The more I understand the gospel, the more I understand that I don’t really understand the gospel.
The ol’ blog has been quiet as of late. At first it was for the usual reasons: busier than a one-legged man in a butt-kicking contest, moving faster than a snake in a belt factory, more frantic than Charlie Sheen on the way to Crazyville.
But for the last two weeks, it’s been because I’ve been in deep despair. Depression, gloom, misery, and angst.
Two weeks ago, I opened my church laptop to a frozen screen. The hard drive was dead. Double dog dead. Cyndi Lauper career dead.
Our tech guy looked it over and confirmed: yes, dead. He shipped it off to a specialist who also confirmed: dead. And not only was the internal drive dead, my backup drive had died two months ago and I didn’t even know it. And with those proclamations, something in me died.
For ten days, I mourned the loss of eight years’ worth of data. Sermons. Weddings. Funerals. Spreadsheets. Book reading notes. Writing ideas. All of my digital life was gone.
And for ten days, I questioned the validity and revisited the stupidity of my sorrow: People in Japan can’t find their family members, and you’re upset over some files? You have friends whose adoptions are on hold, and you’re whining about a formerly-operational electronic brick?
Stupid. Shallow. Senseless.
Were those files important? Sure they were. But their loss signaled something much more important: I continue to place my hope in the wrong things. I like my stuff. I like my comfort. I like my predictable life and ability to control things and keep stuff in order.

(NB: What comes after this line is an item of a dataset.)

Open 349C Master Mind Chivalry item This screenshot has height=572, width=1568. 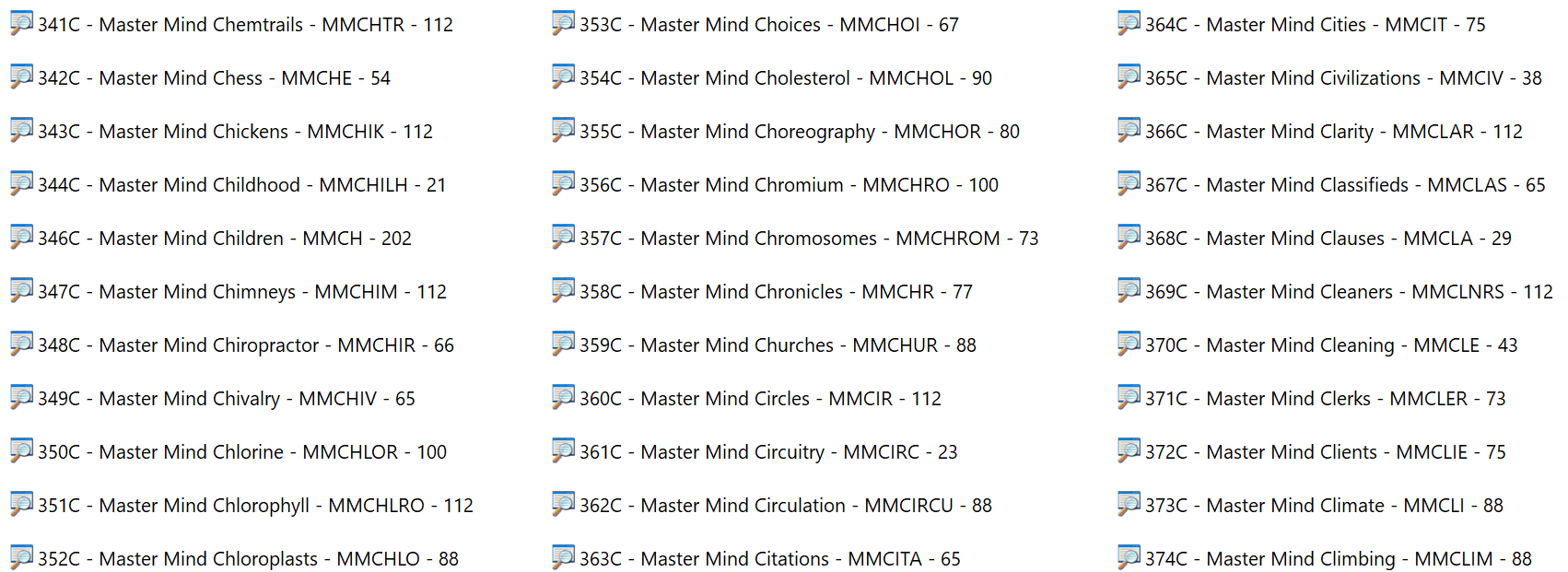tap(226, 399)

I realized I don’t trust the intangible nature of the gospel. I don’t practice my proclamation that “Jesus is enough.” I don’t cling to the cross because I’m too busy clinging to the things around me.
Eventually, the backup drive was able to be restored, thanks to the tireless work of our tech miracle man. And rather than losing eight years’ worth of files, I only lost nine weeks’ worth. Nine weeks? I’ll gladly take it.
And even in my elation, I realized that I wouldn’t have been as happy if the outcome were different. Scratch that…I’d have been downright angry. Not angry at myself because I was the idiot who didn’t check his backup drive, but angry because I feel like I deserve better. Like I’m entitled.
This world clings to me so easily, and in turn I cling to this world. We all do. We look to a habit, a job, an addiction, a relationship, a religion…rather than looking to Jesus. The gospel is never enough. Our circumstances carry too much weight. Our desire is never sated. One blip on the radar of our day can send us into overdrive. In our heads, we know Jesus is enough, but our actions say everything except that.
What is clinging to you today? Better yet, what are you clinging to?